A watertight case against leaks
Details of mergers and acquisitions used to turn up regularly in the papers during negotiations. There is a very good reason why that has changed, says a Cass study. Jill Insley reports.
City journalists in Fleet Street used to call it the Friday-night drop. PR firms would deliver information about merger and acquisition discussions to Sunday papers to ensure wide weekend coverage for their clients.
Companies that had begun talks with a potential takeover target would use the drop to smoke out interest in their bid. And if the chairman and board of the takeover target were dragging their heels, news of an approach could spur shareholders into asking why.
But leaks, as opposed to pre-planned announcements, appear to be on the wane. A study by Cass's M&A Research Centre found that the number of merger and acquisition deals being leaked had dropped dramatically in the past two years in response to tighter regulation and an increased danger of leaked deals failing to complete.

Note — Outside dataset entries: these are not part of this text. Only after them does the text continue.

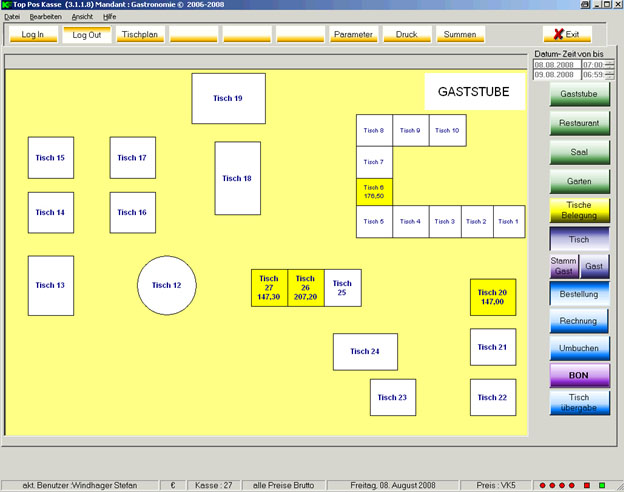Toggle the Tische Belegung view
The width and height of the screenshot is (624, 492).
pyautogui.click(x=579, y=210)
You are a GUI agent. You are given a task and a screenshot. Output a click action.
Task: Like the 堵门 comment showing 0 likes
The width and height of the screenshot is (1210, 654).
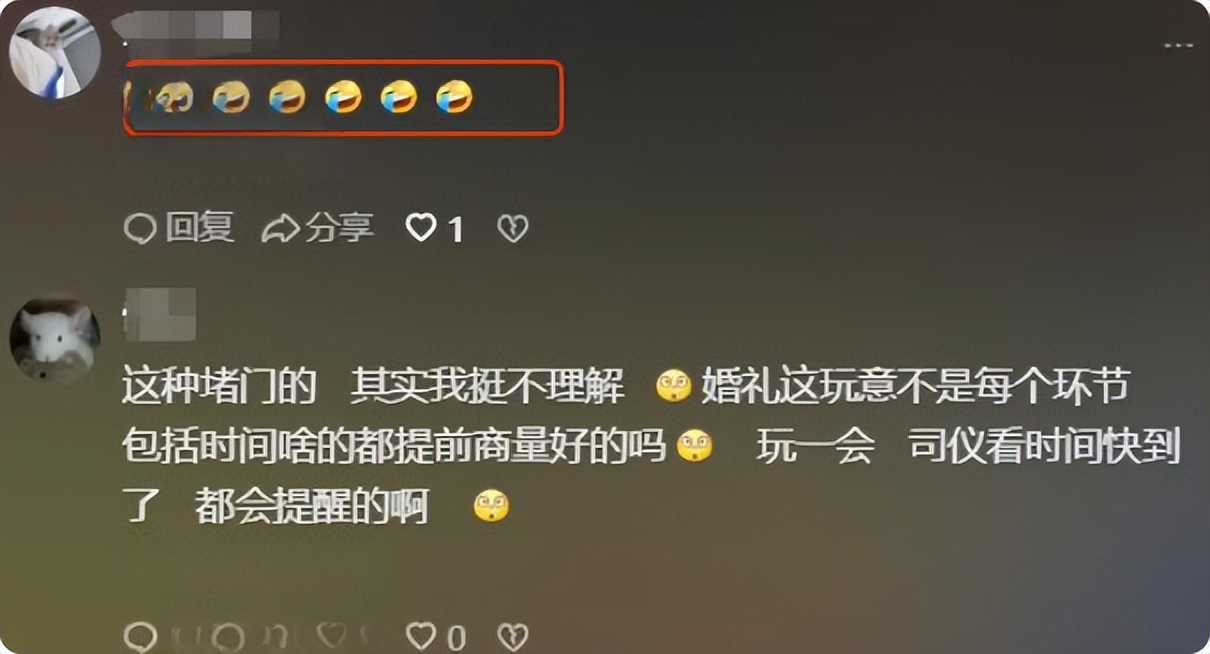tap(421, 635)
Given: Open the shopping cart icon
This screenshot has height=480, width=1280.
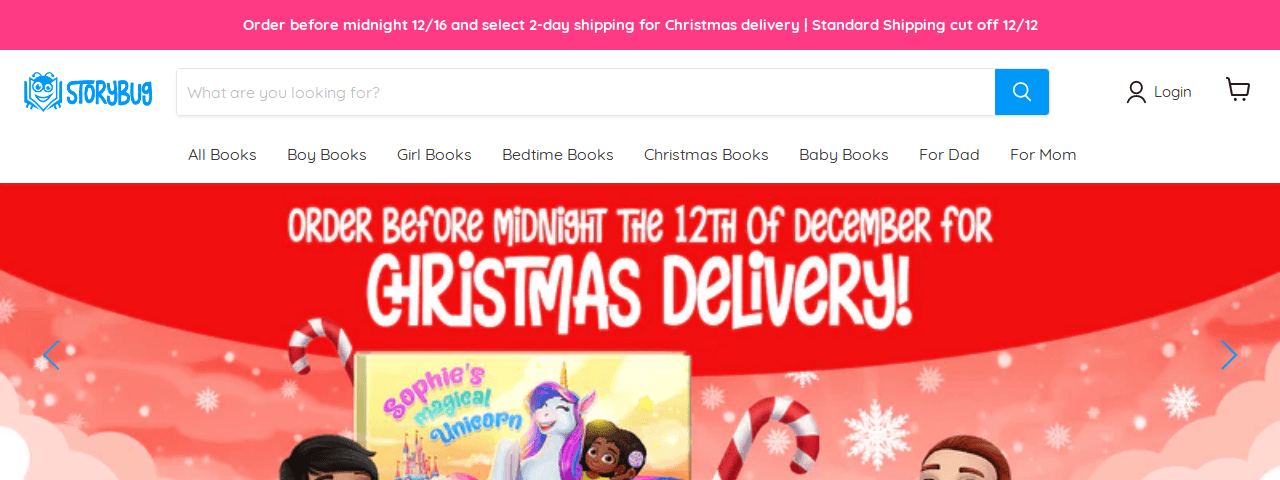Looking at the screenshot, I should (x=1238, y=90).
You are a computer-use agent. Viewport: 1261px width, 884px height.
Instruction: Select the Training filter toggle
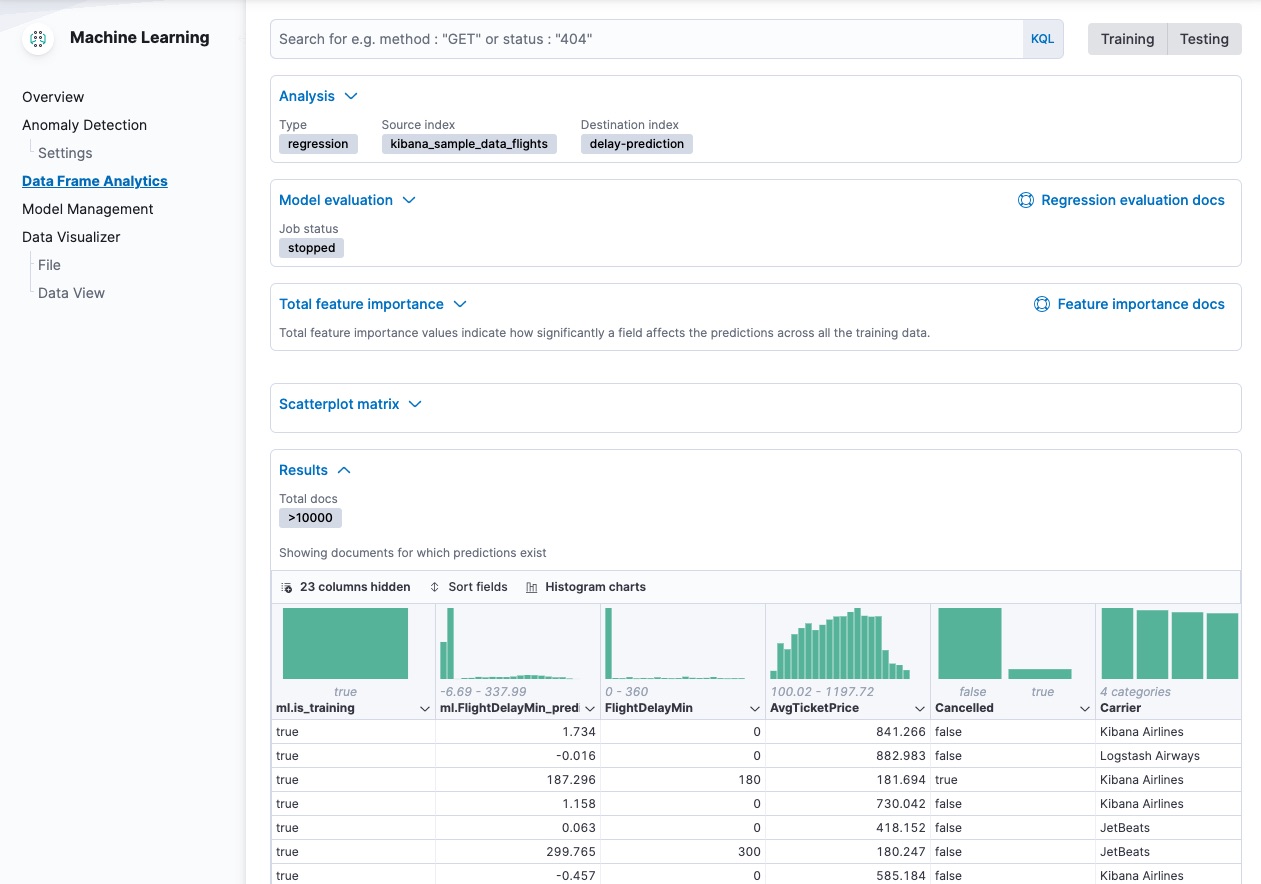pyautogui.click(x=1127, y=39)
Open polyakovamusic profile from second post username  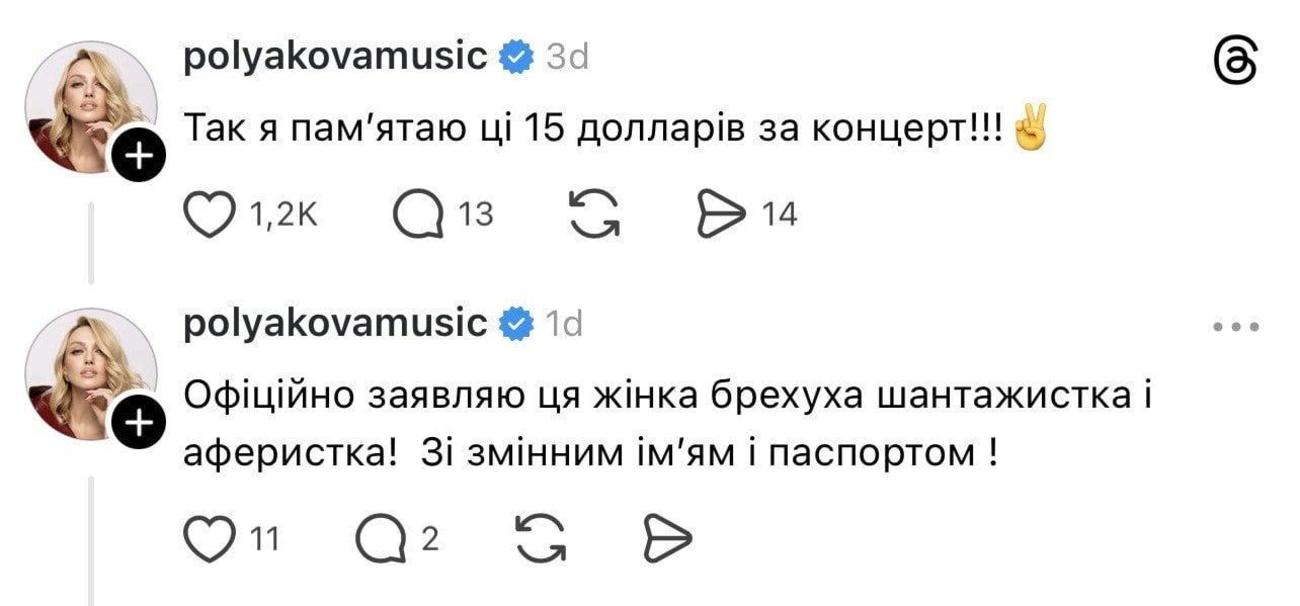pyautogui.click(x=336, y=324)
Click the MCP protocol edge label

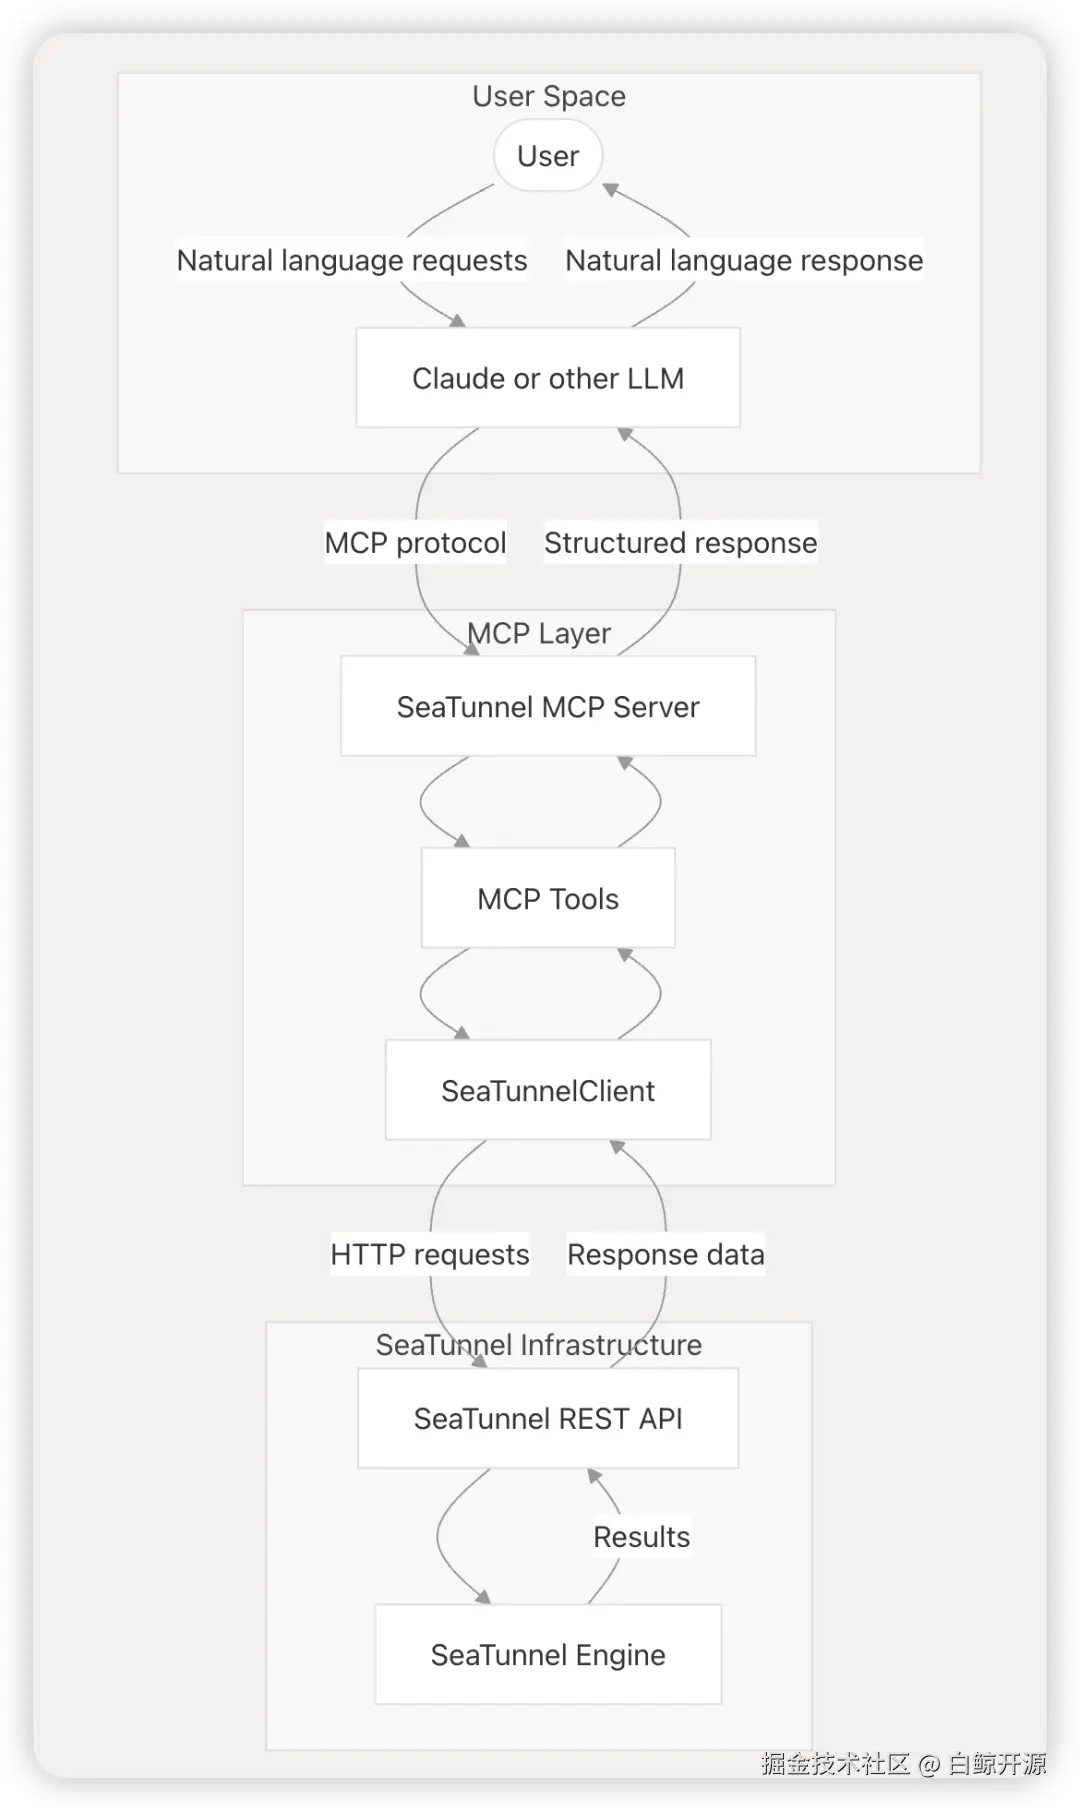[x=415, y=542]
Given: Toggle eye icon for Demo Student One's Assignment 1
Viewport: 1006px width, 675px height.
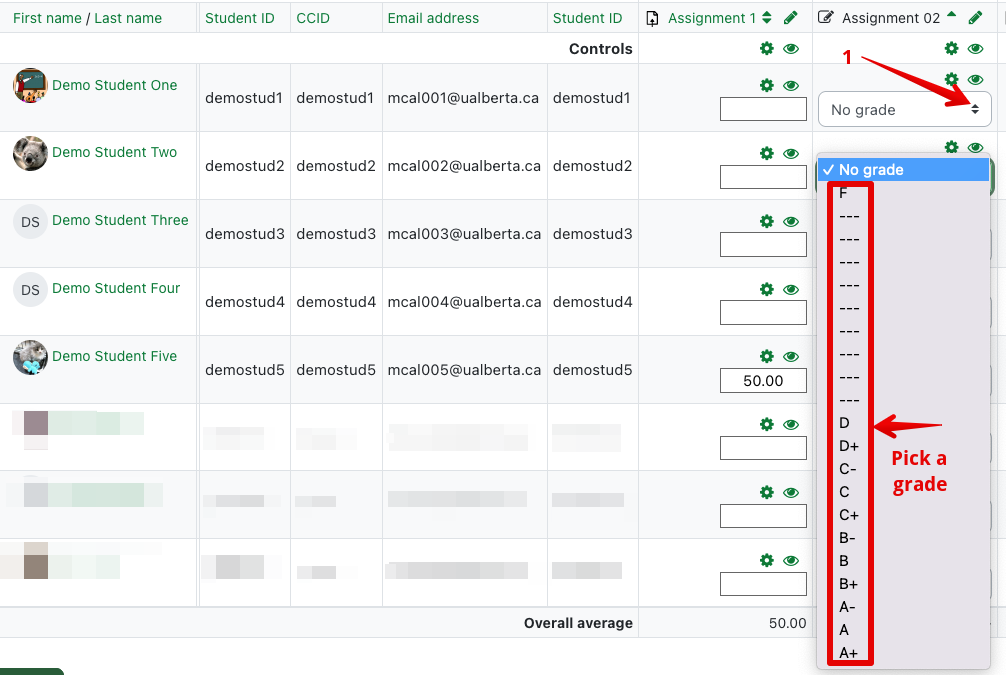Looking at the screenshot, I should point(791,86).
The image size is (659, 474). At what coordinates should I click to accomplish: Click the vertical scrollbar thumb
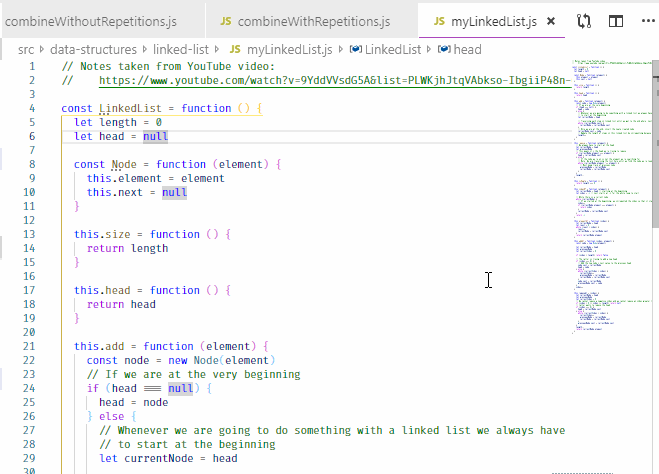[x=655, y=151]
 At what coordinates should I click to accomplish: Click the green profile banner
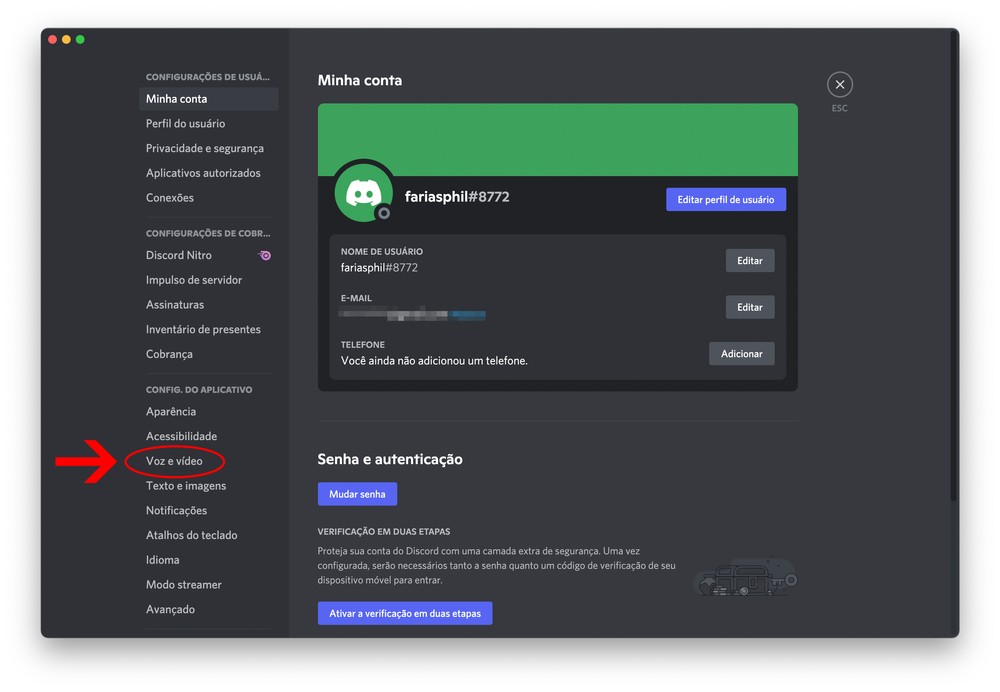tap(557, 139)
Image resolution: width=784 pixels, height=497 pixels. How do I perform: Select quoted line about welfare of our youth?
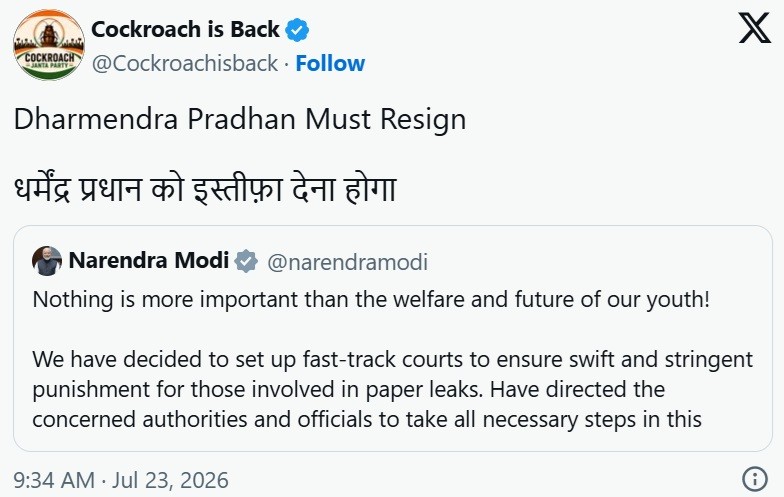pyautogui.click(x=371, y=300)
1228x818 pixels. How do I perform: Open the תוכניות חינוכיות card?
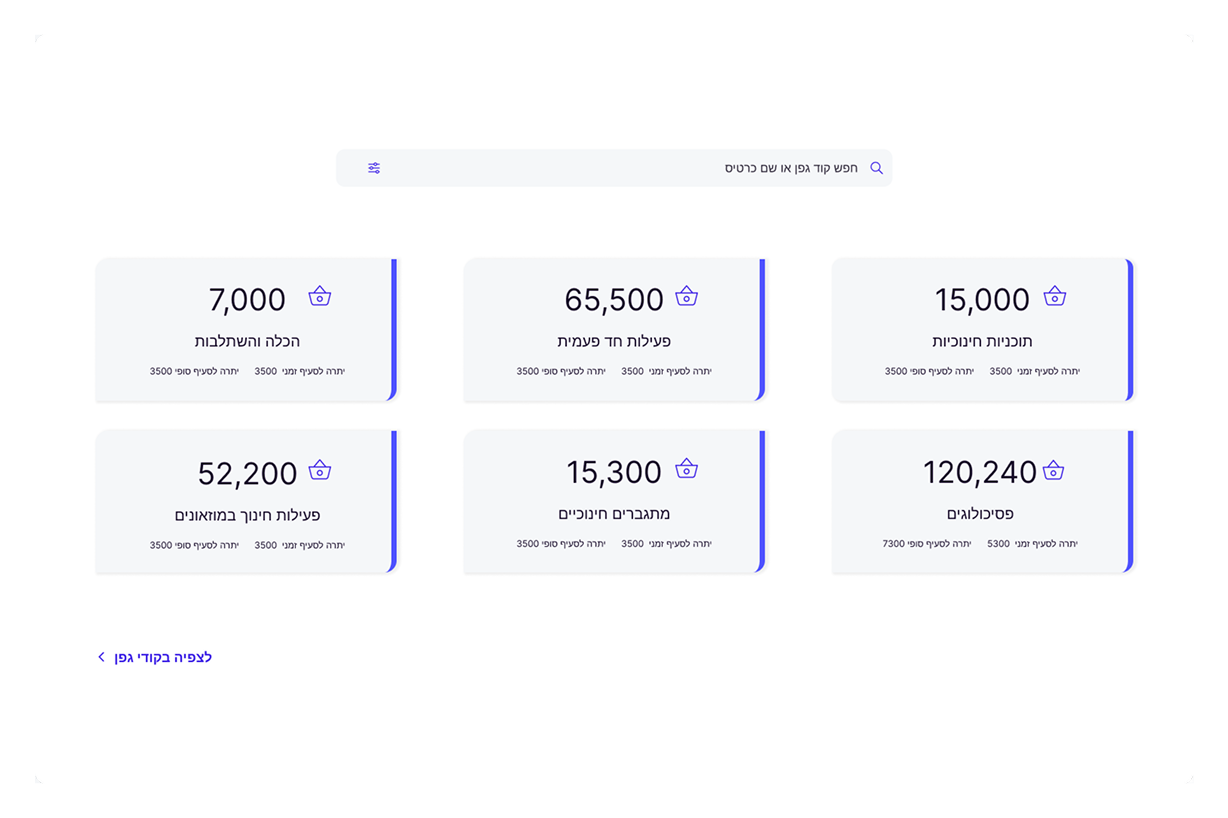(982, 330)
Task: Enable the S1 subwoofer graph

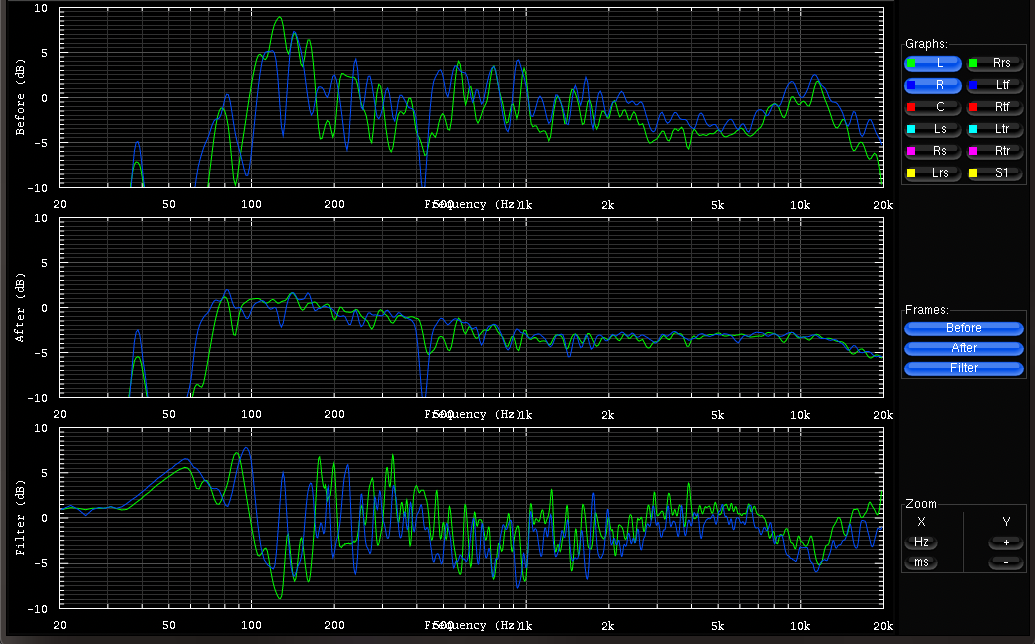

The number of leaks globally fell from 11 per cent in 2008-09 to 7 per cent in 2010-11, according to the study commissioned by global virtual data room provider Intralinks. Leaked deals took an average of a week longer to execute and, in the most recent period analysed, were 9 per cent less likely to complete than deals that were kept confidential.
Reasons for decline
Dealmakers interviewed by Mergermarket for the report, M&A Confidential: What Happens When Deals Leak, said there were three key reasons for the decline in leaking.
Firstly, regulation has become stricter and enforcement more active. This is particularly noticeable in the UK, where leaks have fallen from 22 per cent of deals in 2004 to 13 per cent in 2010-12. A UK investment banker questioned for the report said: "Earlier everyone just accepted deal leaks in the UK, but not now. The government has come down hard and believe there will now not be a large disparity in the number of leaks in the UK and US."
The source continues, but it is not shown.